▶ _Try it_:
Each line from the one with "Open the 소통공간 menu" through the final line of the entries below must be printed exactly, and the pictures must not be.

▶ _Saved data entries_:
*** Begin section ***
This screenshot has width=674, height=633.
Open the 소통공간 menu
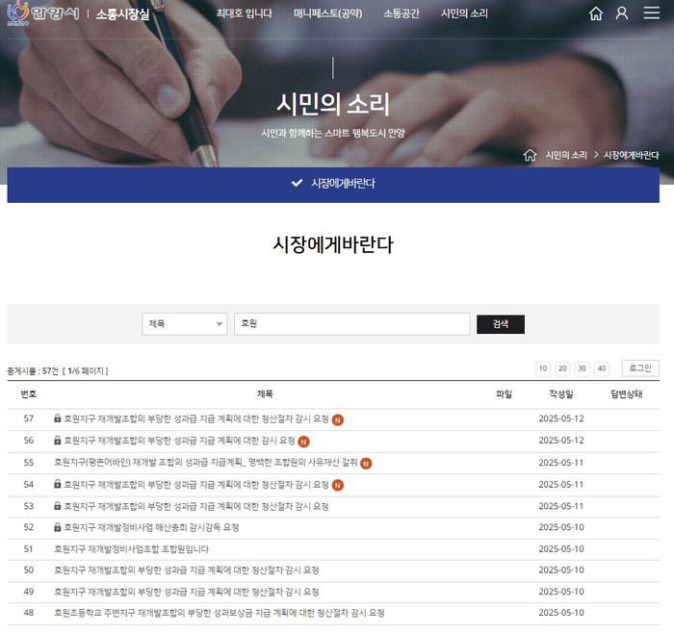402,13

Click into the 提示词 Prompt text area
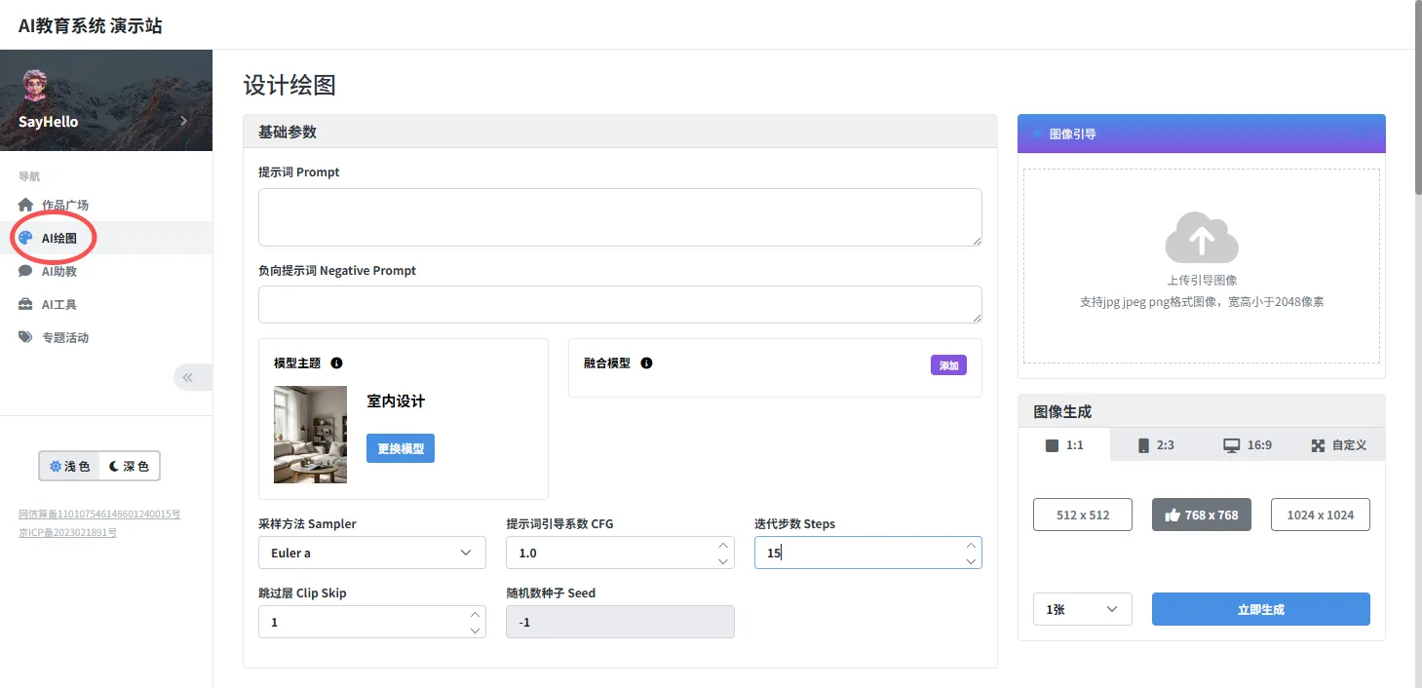619,216

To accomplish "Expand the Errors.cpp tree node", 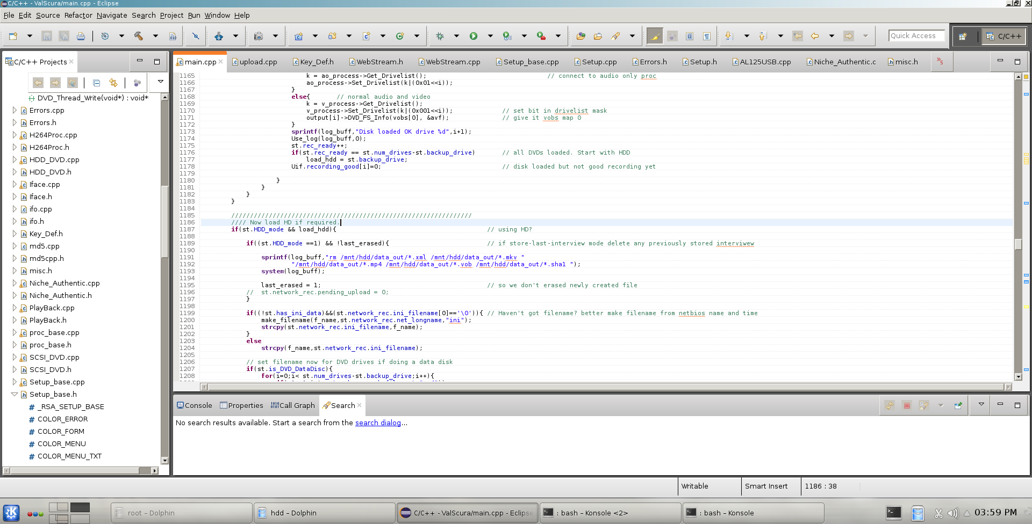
*** End section ***
▶ _Result of the exercise_:
Open the 소통공간 menu
402,13

Click into the 提示词 Prompt text area
619,216

To accomplish "Expand the Errors.cpp tree node", 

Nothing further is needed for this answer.